One of India’s most noted authors and human rights activist. Arundhathi Roy was awarded the ‘Man Booker Prize’ for “The God Of Small Things” – her debut fiction novel. After winning the Booker, she has published a wide range of non-fiction which covers topics from the US invasions of Iraq and Afghanistan to a condemnation of India’s nuclear tests. “The Ministry Of Utmost Happiness” released in 2017 marked her return to fiction after a 20-year-long hiatus.
The feisty Priya Jhingan was the first lady cadet to join the Indian Army. A law graduate, Priya had always dreamt of joining the army. She wrote a letter to the Army Chief himself, asking him to let women in. A year later, he did, and Jhingan and the other 24 new female recruits began their journey. When she retired, she said, “It’s a dream I have lived every day for the last 10 years.”
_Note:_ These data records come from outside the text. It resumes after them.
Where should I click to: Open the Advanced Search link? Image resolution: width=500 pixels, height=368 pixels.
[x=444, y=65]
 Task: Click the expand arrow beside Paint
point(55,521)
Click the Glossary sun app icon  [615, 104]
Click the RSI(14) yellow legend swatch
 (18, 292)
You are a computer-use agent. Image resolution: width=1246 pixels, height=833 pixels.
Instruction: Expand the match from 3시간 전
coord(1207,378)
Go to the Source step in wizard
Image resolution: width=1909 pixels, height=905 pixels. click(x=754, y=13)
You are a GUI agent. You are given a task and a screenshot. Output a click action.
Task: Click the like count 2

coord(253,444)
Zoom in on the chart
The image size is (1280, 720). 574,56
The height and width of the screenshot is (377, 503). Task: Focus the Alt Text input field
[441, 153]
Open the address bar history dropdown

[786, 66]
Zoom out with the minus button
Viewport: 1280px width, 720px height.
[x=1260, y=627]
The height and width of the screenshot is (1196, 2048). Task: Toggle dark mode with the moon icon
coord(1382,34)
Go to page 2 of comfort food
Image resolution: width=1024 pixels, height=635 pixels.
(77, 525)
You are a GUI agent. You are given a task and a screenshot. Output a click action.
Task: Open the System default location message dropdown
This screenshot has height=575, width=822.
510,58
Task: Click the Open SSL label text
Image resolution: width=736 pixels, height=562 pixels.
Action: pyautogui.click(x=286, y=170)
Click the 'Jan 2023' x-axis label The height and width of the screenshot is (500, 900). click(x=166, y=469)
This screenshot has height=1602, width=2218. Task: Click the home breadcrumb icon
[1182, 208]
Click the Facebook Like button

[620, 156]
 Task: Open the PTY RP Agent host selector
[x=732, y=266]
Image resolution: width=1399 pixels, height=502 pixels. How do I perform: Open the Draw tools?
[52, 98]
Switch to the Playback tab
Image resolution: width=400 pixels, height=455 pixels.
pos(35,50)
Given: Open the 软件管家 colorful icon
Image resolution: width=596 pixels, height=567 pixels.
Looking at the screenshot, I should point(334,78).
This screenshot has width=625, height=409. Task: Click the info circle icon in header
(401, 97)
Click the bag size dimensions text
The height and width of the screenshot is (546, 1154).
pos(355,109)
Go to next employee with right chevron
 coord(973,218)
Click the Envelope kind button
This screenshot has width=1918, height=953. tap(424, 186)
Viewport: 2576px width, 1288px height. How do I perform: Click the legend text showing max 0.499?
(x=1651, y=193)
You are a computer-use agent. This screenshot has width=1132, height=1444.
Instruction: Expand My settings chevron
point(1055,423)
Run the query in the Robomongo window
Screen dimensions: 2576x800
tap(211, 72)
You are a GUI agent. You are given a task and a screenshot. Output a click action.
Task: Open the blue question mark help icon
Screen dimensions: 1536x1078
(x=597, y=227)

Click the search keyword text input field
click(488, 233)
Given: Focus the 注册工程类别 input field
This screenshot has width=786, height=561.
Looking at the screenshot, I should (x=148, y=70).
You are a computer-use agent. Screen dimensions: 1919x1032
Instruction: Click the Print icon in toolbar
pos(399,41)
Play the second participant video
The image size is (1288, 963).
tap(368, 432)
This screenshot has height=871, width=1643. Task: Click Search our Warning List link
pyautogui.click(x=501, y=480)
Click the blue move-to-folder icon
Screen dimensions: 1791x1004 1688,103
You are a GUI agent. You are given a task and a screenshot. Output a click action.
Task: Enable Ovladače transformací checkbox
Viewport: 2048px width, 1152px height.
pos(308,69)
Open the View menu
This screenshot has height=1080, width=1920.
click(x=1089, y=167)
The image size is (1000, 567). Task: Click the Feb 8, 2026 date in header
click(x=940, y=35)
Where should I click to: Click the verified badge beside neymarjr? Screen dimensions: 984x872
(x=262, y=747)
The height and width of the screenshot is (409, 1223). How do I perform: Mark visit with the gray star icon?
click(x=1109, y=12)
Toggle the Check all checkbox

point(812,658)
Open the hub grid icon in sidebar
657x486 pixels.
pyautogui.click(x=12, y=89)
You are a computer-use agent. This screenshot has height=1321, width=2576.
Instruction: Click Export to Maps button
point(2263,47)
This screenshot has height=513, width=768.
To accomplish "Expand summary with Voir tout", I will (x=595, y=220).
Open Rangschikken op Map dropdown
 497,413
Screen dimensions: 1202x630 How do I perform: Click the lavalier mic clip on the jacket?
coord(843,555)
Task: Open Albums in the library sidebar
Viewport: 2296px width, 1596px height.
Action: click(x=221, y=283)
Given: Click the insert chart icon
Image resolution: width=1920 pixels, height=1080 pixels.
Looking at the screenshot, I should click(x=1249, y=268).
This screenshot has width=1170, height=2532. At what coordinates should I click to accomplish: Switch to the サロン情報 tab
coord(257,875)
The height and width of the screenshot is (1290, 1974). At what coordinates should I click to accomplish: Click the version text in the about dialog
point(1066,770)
Padmavathy Bandopadhyay was the first woman Air Marshal of the Indian Air Force. Not only that, she was the first woman officer to become an aviation medicine specialist, the first woman to conduct scientific research at the North Pole – she studied the physiology of extreme cold acclimatization during the late 80s – and the first woman to be promoted to the rank of Air Vice Marshal and, last but not the least, she was awarded the Vishisht Seva Medal for her meritorious service during the Indo-Pak conflict.
Fatima Zohra Ardjoune
Fatima Zohra Ardjoune, director general of the Ain Naâdja military hospital, was promoted to general, the first woman in the Algerian People’s National Army (PNA) and in the Arab world to reach this rank. Three years later, Fatima Boudouani became the second woman to be promoted to the rank of general in the PNA and she was followed by three more women, making Algeria the first Arab country with the biggest number of high-ranking female army commanders. Aardjoun’s promotion reflects a growing trend of Algerian women taking more prominent positions in the workforce, most notably in the police and military.